▶ TASK INSTRUCTIONS
The listing below should be printed again word for word, without any images.
-- INPUT follows --
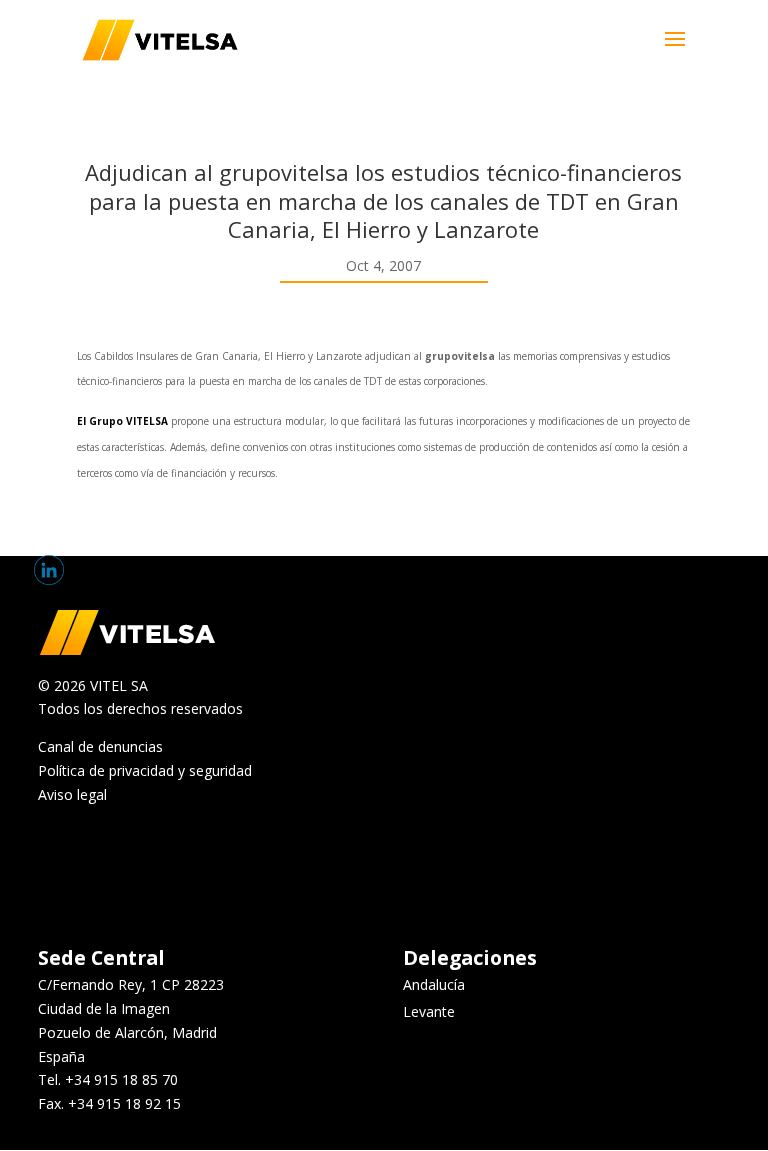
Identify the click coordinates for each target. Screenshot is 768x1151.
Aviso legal (72, 794)
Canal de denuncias (100, 746)
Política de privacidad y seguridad (145, 770)
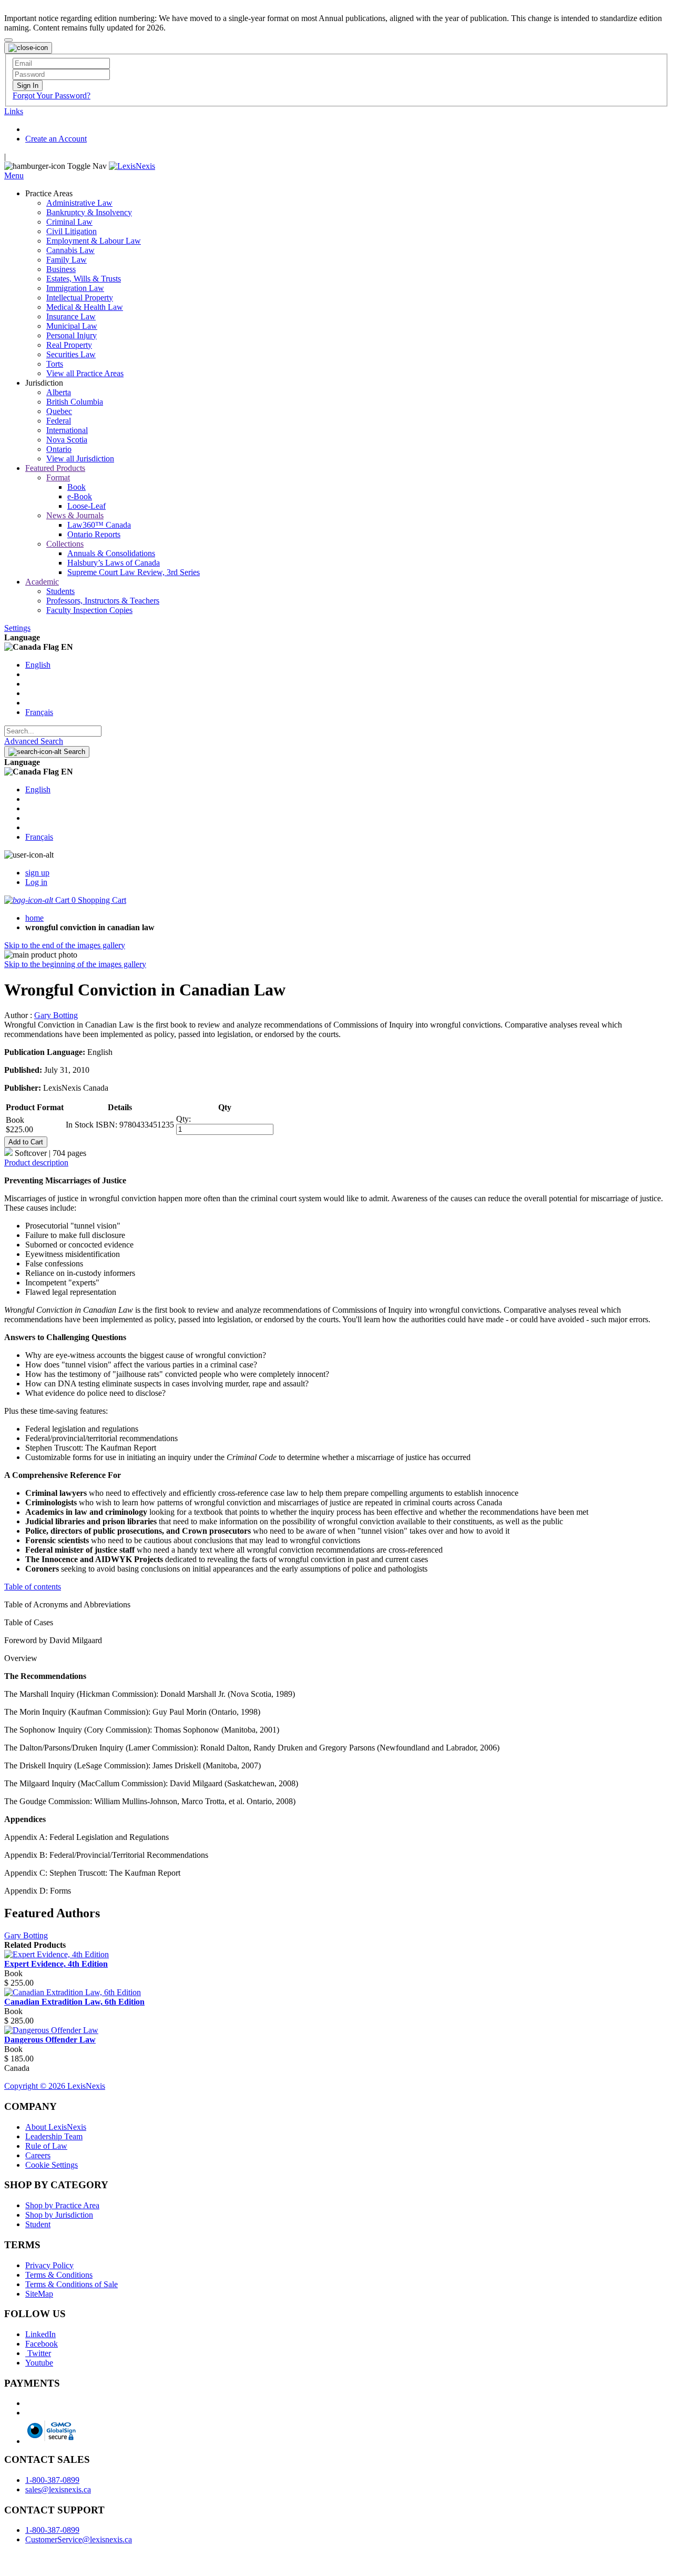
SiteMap (39, 2293)
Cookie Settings (51, 2164)
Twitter (38, 2353)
-- INPUT concluded --
▶ SOLUTION TO THIS TASK
Identify the click coordinates for each target. Screenshot is 768x1151.
Aviso legal (72, 794)
Canal de denuncias (100, 746)
Política de privacidad y seguridad (145, 770)
SiteMap (39, 2293)
Cookie Settings (51, 2164)
Twitter (38, 2353)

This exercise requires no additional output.